PROBLEM DETAILS: From the records, pick out and copy each line containing "beside".

Stored records:
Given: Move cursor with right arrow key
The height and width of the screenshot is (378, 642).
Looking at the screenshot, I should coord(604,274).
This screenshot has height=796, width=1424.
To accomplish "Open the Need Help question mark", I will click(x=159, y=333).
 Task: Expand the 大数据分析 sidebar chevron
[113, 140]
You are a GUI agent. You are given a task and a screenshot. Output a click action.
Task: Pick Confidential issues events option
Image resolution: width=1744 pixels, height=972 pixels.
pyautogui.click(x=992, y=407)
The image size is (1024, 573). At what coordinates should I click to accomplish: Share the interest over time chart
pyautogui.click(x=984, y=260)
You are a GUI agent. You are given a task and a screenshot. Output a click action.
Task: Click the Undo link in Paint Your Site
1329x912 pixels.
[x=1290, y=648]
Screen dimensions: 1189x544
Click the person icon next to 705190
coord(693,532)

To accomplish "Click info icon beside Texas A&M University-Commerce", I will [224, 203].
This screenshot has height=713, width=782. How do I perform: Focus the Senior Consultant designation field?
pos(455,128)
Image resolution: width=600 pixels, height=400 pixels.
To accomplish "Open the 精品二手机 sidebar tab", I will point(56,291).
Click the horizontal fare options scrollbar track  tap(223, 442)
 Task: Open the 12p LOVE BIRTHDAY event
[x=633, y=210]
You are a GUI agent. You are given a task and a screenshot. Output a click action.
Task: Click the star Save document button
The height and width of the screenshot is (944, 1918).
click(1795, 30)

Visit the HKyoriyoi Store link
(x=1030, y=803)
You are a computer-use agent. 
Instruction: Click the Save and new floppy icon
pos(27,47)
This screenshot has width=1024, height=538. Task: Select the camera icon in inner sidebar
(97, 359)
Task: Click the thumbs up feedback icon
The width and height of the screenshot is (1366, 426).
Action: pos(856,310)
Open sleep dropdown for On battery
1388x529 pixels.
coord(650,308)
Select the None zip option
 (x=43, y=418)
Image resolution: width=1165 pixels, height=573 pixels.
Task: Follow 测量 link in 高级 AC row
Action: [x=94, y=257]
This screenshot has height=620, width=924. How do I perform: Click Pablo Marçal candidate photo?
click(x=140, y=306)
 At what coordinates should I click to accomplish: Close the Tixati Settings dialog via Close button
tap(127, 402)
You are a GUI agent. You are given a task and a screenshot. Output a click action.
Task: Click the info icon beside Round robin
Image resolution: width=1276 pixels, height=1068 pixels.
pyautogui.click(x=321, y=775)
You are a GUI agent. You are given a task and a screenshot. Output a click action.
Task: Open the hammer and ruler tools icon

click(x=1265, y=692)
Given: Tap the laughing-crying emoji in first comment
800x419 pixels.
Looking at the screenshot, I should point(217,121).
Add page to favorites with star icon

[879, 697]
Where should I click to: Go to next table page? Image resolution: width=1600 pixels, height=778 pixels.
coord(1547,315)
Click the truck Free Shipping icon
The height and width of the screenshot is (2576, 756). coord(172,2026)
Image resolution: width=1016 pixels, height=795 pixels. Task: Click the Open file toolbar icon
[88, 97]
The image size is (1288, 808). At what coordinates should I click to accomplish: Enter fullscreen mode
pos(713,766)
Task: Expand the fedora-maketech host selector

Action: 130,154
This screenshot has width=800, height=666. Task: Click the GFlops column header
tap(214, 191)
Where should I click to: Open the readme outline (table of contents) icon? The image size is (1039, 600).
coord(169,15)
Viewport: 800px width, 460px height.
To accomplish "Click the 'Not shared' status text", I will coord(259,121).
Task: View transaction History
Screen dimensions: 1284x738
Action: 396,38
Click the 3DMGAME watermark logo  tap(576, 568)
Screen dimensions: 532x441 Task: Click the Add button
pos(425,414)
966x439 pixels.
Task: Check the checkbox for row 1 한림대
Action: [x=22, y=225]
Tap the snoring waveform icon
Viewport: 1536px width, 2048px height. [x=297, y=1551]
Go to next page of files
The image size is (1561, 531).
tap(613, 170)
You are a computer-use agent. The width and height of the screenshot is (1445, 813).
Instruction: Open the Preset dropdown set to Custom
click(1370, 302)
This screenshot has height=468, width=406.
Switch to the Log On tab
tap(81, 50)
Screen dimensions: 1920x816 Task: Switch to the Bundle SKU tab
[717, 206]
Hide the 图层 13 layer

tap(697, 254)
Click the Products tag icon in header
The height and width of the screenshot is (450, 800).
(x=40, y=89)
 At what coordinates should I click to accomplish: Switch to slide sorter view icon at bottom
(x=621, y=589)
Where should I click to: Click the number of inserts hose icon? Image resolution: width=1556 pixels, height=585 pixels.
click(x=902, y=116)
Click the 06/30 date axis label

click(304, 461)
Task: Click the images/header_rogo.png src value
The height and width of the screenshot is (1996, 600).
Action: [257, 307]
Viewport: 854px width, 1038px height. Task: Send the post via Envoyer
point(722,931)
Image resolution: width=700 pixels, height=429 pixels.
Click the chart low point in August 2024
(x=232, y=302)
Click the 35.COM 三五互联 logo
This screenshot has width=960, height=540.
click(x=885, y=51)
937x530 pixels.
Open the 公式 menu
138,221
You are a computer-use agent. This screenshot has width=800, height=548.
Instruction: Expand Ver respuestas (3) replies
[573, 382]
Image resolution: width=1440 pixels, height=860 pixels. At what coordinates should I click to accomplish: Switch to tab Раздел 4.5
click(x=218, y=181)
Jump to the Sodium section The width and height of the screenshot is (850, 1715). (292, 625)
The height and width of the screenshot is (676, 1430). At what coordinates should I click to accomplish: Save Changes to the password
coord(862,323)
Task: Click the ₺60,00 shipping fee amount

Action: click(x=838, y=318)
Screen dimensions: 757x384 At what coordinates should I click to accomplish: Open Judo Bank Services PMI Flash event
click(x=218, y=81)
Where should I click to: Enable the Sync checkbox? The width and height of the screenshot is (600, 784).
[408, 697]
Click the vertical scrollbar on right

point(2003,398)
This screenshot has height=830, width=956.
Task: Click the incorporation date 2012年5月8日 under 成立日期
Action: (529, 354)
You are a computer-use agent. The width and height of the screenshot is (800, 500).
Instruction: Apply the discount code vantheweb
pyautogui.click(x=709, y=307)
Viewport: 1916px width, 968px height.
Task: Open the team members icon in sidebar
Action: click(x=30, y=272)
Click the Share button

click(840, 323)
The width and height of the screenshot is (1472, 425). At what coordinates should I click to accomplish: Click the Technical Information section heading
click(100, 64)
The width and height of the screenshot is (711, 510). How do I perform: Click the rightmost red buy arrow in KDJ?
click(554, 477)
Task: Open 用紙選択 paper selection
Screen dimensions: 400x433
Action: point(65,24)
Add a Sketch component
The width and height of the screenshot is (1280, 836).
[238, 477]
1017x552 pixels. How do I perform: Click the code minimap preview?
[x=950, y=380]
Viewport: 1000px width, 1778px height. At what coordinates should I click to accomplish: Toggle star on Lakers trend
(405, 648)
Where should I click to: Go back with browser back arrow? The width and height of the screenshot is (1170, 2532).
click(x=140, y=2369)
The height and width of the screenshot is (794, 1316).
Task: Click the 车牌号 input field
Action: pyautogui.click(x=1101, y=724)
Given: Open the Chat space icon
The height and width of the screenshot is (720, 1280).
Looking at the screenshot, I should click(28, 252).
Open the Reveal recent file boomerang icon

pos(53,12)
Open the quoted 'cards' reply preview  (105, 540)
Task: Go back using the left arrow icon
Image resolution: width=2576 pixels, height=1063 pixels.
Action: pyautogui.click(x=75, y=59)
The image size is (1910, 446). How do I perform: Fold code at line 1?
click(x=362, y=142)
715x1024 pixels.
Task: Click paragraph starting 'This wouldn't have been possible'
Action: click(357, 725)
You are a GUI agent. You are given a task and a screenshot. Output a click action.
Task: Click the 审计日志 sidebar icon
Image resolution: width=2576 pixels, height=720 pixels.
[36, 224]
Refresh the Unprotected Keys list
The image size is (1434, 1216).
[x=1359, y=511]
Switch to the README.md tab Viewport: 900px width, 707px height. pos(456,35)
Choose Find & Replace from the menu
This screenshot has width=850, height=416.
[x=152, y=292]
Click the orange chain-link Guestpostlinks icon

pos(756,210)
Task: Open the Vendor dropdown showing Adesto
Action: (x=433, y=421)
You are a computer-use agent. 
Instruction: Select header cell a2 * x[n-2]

EXERCISE RESPONSE:
To accomplish "Click info icon beside Texas A&M University-Commerce", I will [224, 203].
Task: Click the info icon beside Round robin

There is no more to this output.